Work instructions :: Look below for the line containing "This screenshot has height=595, width=606."; from there, print each line exactly up to and including the line containing "You are a computer-use agent. Viewport: 1024px", and stop.

Source records ::
- - - -
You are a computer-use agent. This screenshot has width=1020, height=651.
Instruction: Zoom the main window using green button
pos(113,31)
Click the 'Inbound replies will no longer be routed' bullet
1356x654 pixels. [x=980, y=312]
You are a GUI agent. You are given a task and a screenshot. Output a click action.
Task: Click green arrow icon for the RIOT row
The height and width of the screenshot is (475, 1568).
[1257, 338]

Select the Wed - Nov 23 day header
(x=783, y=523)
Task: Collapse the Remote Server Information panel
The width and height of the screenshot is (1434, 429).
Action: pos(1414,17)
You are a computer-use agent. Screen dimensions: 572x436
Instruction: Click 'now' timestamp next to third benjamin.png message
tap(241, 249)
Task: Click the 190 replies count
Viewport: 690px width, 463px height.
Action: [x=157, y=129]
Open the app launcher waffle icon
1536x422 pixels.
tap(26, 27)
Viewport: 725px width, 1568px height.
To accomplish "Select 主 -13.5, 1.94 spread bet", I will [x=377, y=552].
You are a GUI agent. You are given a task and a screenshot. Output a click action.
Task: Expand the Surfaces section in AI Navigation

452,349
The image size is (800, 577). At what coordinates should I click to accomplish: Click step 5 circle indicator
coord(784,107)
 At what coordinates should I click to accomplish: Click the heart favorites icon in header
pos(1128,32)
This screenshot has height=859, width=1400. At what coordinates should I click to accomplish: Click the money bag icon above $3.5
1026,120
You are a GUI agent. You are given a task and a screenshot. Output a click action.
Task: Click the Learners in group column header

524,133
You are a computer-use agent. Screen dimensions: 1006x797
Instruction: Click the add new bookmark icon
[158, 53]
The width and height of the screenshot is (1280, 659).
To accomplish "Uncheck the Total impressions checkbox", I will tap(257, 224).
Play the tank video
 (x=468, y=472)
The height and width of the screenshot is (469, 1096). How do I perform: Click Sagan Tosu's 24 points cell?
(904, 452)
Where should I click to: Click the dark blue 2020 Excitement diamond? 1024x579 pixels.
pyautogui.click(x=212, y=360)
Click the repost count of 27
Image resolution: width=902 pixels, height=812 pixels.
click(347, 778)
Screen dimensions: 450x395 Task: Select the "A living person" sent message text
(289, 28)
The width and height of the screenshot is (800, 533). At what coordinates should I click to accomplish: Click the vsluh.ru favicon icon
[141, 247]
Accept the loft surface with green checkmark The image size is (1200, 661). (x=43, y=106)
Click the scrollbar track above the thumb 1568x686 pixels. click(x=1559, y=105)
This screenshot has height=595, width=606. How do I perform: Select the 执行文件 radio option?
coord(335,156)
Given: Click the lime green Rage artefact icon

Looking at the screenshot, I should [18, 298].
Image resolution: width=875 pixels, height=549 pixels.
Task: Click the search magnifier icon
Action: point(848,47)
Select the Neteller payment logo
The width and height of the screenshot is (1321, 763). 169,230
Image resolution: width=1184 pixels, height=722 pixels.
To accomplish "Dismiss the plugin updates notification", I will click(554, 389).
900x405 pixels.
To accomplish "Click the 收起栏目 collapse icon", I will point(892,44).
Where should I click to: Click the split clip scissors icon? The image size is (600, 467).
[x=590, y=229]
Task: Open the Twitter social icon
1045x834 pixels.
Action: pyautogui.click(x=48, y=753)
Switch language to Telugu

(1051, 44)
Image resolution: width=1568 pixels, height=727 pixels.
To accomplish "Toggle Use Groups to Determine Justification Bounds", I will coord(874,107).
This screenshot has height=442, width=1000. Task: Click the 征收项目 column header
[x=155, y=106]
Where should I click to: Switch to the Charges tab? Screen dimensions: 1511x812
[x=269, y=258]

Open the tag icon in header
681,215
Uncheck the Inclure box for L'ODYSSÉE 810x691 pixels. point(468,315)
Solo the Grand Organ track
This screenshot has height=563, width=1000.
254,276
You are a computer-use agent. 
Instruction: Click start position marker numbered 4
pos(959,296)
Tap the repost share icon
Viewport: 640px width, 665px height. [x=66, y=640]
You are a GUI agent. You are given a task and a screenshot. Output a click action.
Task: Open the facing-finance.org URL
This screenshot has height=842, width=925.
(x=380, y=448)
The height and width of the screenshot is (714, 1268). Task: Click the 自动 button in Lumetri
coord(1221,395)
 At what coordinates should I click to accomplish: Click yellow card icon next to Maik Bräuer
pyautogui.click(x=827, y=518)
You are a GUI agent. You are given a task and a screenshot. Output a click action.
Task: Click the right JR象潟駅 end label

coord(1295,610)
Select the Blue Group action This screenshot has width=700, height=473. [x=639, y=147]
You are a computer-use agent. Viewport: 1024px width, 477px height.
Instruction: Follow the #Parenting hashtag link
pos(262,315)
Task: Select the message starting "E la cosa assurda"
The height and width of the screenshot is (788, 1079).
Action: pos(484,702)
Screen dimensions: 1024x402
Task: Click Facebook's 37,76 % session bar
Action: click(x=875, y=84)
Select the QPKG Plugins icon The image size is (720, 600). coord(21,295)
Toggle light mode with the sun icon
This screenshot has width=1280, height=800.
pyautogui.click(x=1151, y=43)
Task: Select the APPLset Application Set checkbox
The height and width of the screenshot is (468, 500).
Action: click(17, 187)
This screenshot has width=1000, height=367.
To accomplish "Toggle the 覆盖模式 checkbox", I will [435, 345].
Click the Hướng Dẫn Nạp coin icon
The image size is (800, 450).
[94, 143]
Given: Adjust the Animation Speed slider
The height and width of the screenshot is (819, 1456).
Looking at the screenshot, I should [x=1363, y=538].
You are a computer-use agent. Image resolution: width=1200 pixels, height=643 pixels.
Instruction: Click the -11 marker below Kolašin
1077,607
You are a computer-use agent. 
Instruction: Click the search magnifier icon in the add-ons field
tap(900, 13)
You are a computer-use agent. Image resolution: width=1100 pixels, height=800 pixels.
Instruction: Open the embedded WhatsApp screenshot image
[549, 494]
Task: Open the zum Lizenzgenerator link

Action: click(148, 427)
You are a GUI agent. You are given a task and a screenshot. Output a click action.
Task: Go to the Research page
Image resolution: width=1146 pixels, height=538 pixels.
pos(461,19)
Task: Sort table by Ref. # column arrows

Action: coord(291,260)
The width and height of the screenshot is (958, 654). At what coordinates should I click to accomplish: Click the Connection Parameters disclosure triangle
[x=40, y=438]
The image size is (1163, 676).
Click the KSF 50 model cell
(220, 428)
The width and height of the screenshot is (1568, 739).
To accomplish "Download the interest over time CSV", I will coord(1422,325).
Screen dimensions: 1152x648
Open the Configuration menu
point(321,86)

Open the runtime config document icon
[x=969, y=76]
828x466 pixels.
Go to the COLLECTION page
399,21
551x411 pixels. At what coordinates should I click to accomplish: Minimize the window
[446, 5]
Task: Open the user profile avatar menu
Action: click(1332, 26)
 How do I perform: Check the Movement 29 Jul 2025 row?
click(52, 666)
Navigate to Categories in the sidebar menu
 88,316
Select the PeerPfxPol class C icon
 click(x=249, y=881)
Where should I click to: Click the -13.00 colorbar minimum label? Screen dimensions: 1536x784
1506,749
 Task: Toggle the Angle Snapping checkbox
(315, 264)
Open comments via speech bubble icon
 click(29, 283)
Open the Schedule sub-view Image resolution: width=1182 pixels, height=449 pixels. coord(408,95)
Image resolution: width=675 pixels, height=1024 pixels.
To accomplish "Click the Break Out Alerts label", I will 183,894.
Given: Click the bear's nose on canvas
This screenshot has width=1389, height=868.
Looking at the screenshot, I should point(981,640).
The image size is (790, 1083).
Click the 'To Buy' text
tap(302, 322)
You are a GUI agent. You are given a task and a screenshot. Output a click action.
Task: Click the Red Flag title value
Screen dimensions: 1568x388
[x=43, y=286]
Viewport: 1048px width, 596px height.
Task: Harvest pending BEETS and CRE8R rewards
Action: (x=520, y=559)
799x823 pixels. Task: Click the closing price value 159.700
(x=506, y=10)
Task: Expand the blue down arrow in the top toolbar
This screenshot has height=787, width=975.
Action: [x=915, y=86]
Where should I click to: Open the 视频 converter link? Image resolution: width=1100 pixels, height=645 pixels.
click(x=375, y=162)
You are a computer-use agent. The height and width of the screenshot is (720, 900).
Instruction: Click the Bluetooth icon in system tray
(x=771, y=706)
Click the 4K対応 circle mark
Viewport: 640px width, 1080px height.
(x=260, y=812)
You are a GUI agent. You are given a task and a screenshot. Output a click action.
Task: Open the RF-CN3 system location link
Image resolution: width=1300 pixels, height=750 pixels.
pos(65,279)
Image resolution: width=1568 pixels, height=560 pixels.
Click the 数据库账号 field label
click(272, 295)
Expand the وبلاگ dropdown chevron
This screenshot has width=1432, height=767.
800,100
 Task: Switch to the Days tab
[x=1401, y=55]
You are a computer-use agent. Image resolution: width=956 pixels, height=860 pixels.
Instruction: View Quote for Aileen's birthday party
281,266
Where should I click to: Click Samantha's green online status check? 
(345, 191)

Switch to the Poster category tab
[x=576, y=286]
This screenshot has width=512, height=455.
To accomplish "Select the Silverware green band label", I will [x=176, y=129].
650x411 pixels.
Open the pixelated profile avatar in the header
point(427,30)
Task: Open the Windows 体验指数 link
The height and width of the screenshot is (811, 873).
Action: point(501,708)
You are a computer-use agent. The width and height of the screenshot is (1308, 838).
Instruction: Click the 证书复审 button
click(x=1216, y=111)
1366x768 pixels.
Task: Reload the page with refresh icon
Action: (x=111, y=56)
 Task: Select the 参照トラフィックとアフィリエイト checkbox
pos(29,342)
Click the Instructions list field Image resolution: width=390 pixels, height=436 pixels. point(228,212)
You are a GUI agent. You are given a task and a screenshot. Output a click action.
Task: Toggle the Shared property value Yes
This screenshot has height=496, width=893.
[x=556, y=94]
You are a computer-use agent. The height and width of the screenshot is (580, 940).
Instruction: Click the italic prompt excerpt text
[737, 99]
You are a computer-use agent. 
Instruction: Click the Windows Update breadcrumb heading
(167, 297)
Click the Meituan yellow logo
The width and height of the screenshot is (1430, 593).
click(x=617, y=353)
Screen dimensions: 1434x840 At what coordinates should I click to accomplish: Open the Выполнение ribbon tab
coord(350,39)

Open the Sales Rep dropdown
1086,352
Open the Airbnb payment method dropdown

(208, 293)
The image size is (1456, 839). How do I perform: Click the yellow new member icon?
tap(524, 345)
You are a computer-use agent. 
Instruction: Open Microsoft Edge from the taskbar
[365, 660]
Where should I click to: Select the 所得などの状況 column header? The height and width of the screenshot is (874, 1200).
- - - -
Solution to the exercise ::
This screenshot has height=595, width=606. How do I perform: Select the 执行文件 radio option?
coord(335,156)
Given: Click the lime green Rage artefact icon

Looking at the screenshot, I should [18, 298].
Image resolution: width=875 pixels, height=549 pixels.
Task: Click the search magnifier icon
Action: point(848,47)
Select the Neteller payment logo
The width and height of the screenshot is (1321, 763). 169,230
Image resolution: width=1184 pixels, height=722 pixels.
To accomplish "Dismiss the plugin updates notification", I will click(554, 389).
900x405 pixels.
To accomplish "Click the 收起栏目 collapse icon", I will point(892,44).
Where should I click to: Click the split clip scissors icon? The image size is (600, 467).
[x=590, y=229]
Task: Open the Twitter social icon
1045x834 pixels.
Action: pyautogui.click(x=48, y=753)
Switch language to Telugu

(1051, 44)
Image resolution: width=1568 pixels, height=727 pixels.
To accomplish "Toggle Use Groups to Determine Justification Bounds", I will coord(874,107).
This screenshot has height=442, width=1000. Task: Click the 征收项目 column header
[x=155, y=106]
Where should I click to: Switch to the Charges tab? Screen dimensions: 1511x812
[x=269, y=258]

Open the tag icon in header
681,215
Uncheck the Inclure box for L'ODYSSÉE 810x691 pixels. point(468,315)
Solo the Grand Organ track
This screenshot has height=563, width=1000.
254,276
You are a computer-use agent. 
Instruction: Click start position marker numbered 4
pos(959,296)
Tap the repost share icon
Viewport: 640px width, 665px height. [x=66, y=640]
You are a GUI agent. You are given a task and a screenshot. Output a click action.
Task: Open the facing-finance.org URL
This screenshot has height=842, width=925.
(x=380, y=448)
The height and width of the screenshot is (714, 1268). Task: Click the 自动 button in Lumetri
coord(1221,395)
 At what coordinates should I click to accomplish: Click yellow card icon next to Maik Bräuer
pyautogui.click(x=827, y=518)
You are a GUI agent. You are given a task and a screenshot. Output a click action.
Task: Click the right JR象潟駅 end label

coord(1295,610)
Select the Blue Group action This screenshot has width=700, height=473. [x=639, y=147]
You are a computer-use agent. Viewport: 1024px width, 477px height.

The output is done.